ABOUT THIS TASK: Reproduce exactly the lines below from the one containing "Submit (100, 1911)" through the one containing "415-435-1122 (278, 20)", including both, and nothing else.
AVAILABLE RECORDS below:
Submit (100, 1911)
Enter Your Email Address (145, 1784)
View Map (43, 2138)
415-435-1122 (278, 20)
End of AVAILABLE RECORDS.
AVAILABLE RECORDS below:
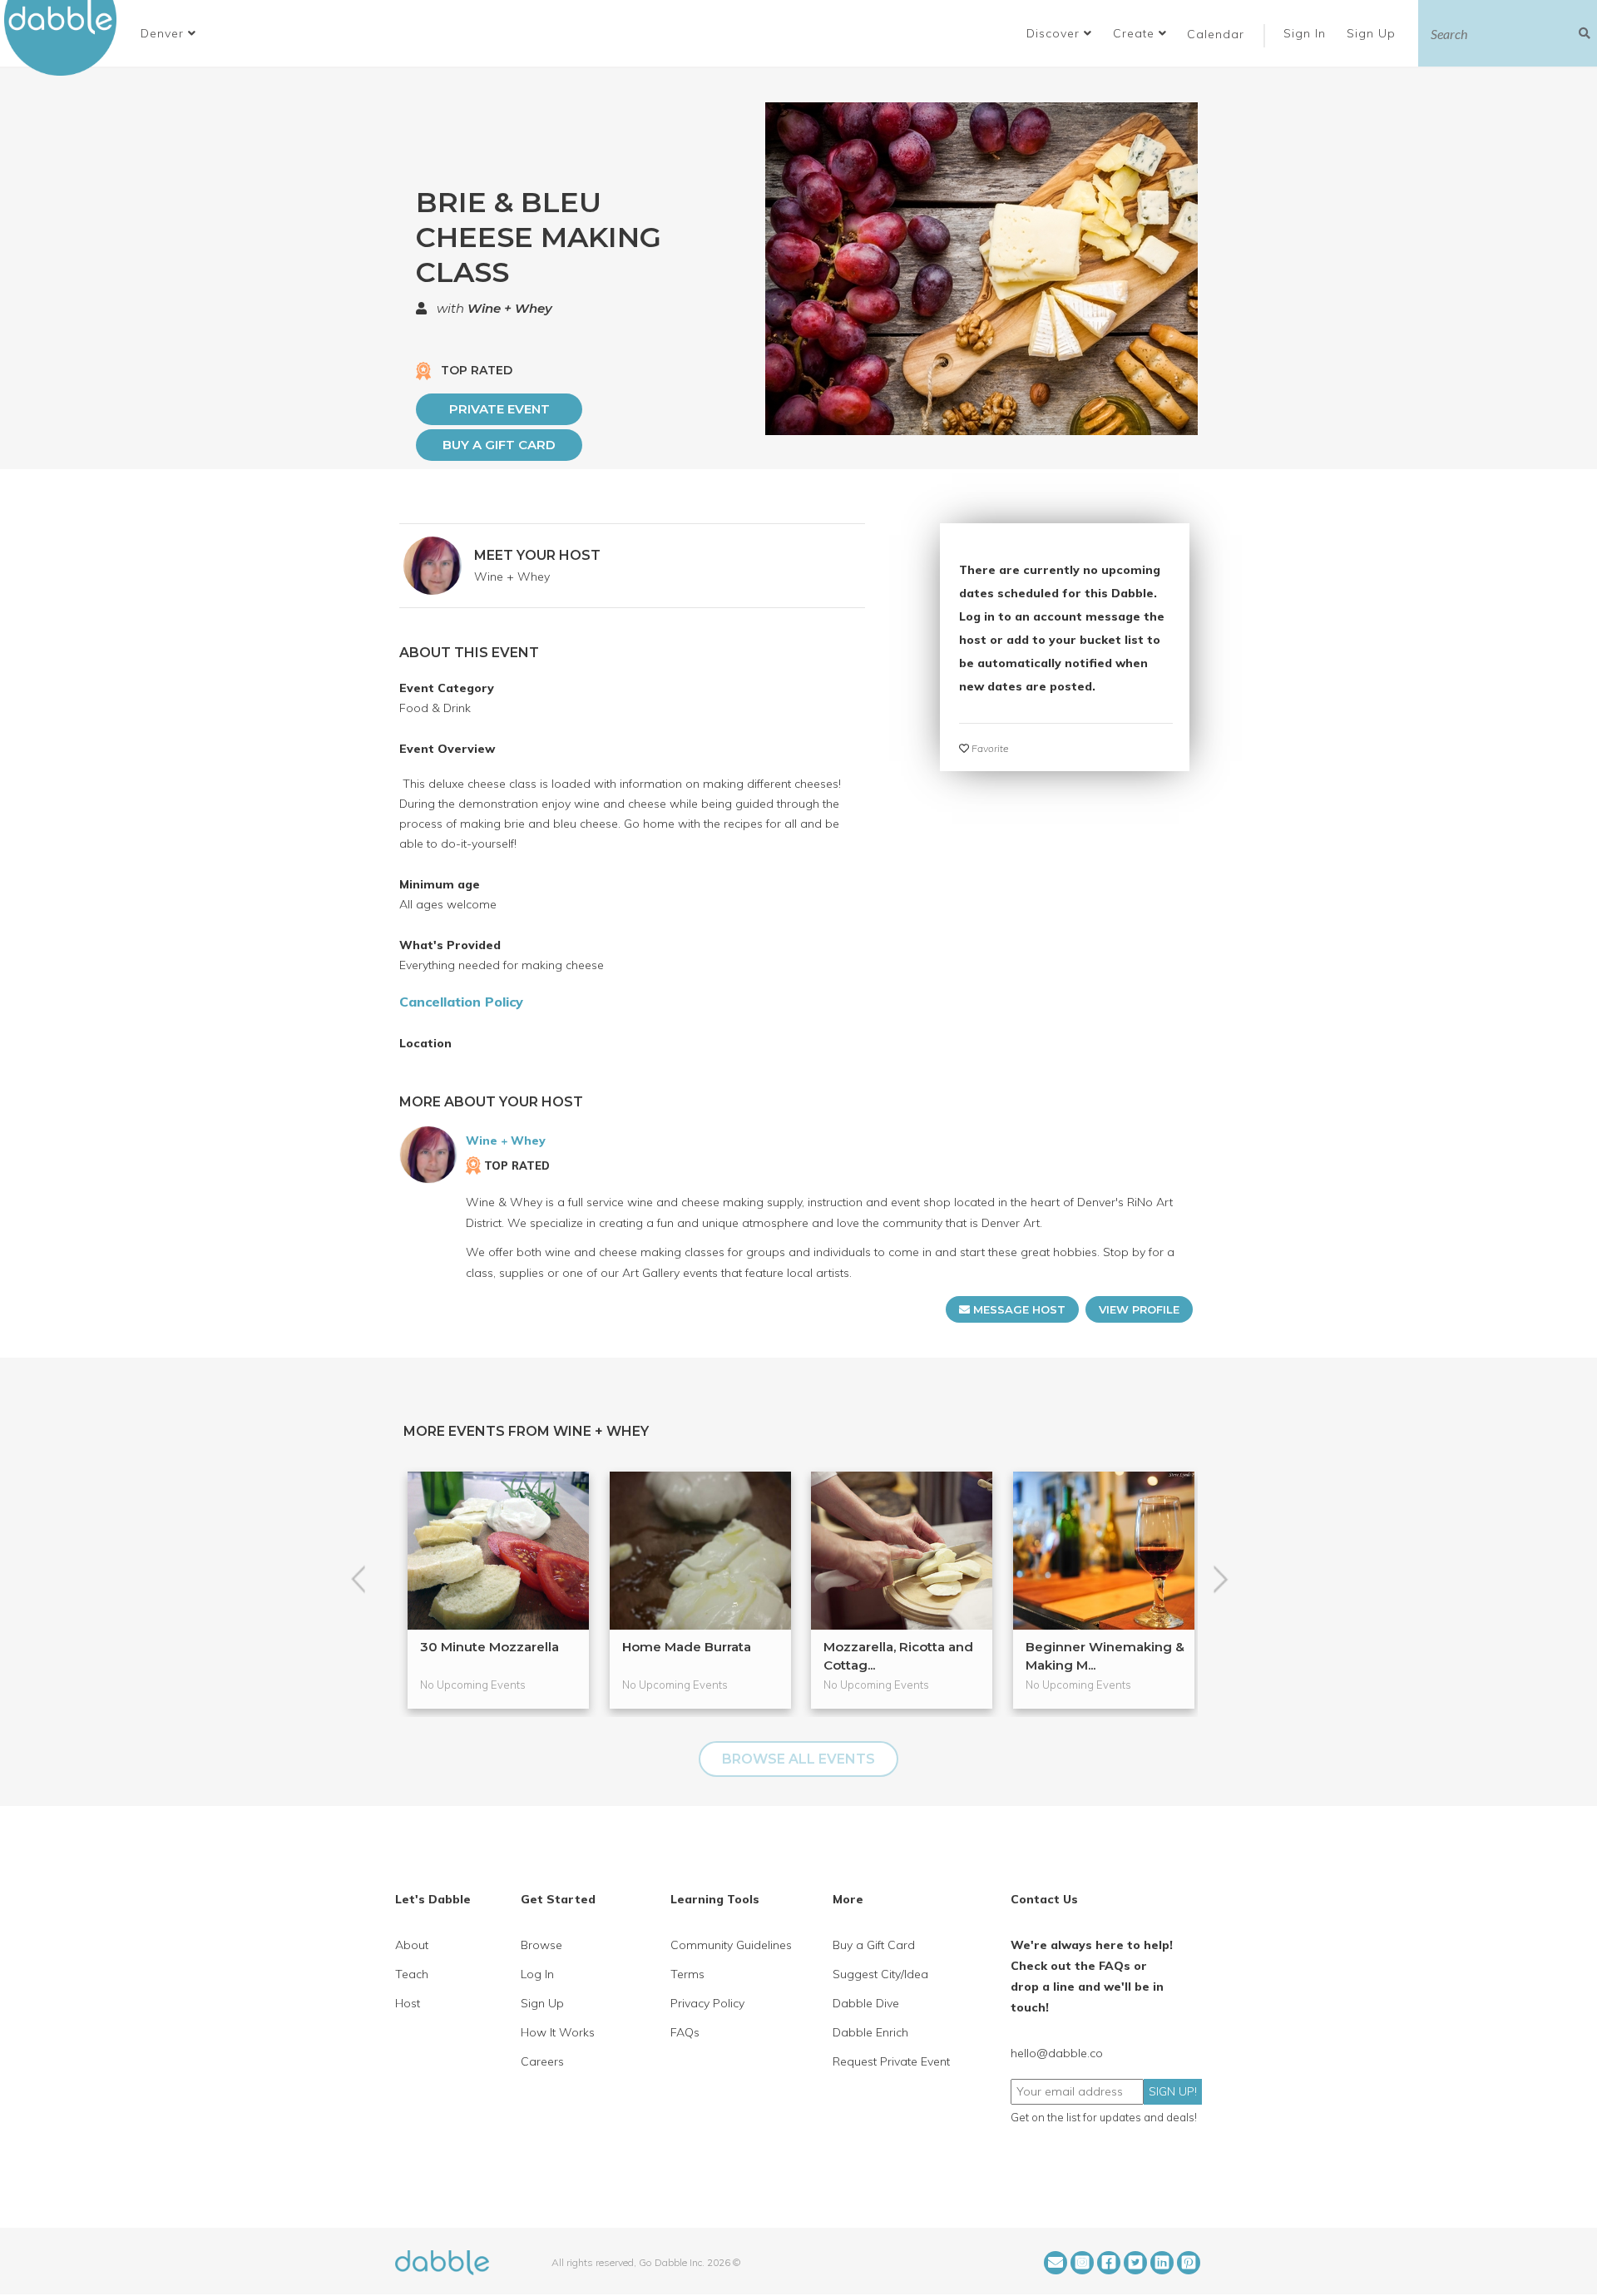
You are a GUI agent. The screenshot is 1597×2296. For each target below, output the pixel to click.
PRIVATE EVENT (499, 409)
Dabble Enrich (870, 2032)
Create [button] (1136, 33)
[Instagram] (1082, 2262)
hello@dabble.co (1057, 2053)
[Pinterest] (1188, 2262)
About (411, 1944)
End of AVAILABLE RECORDS.
SOLUTION BELOW:
Submit (100, 1911)
Enter Your Email Address (145, 1784)
View Map (43, 2138)
415-435-1122 (278, 20)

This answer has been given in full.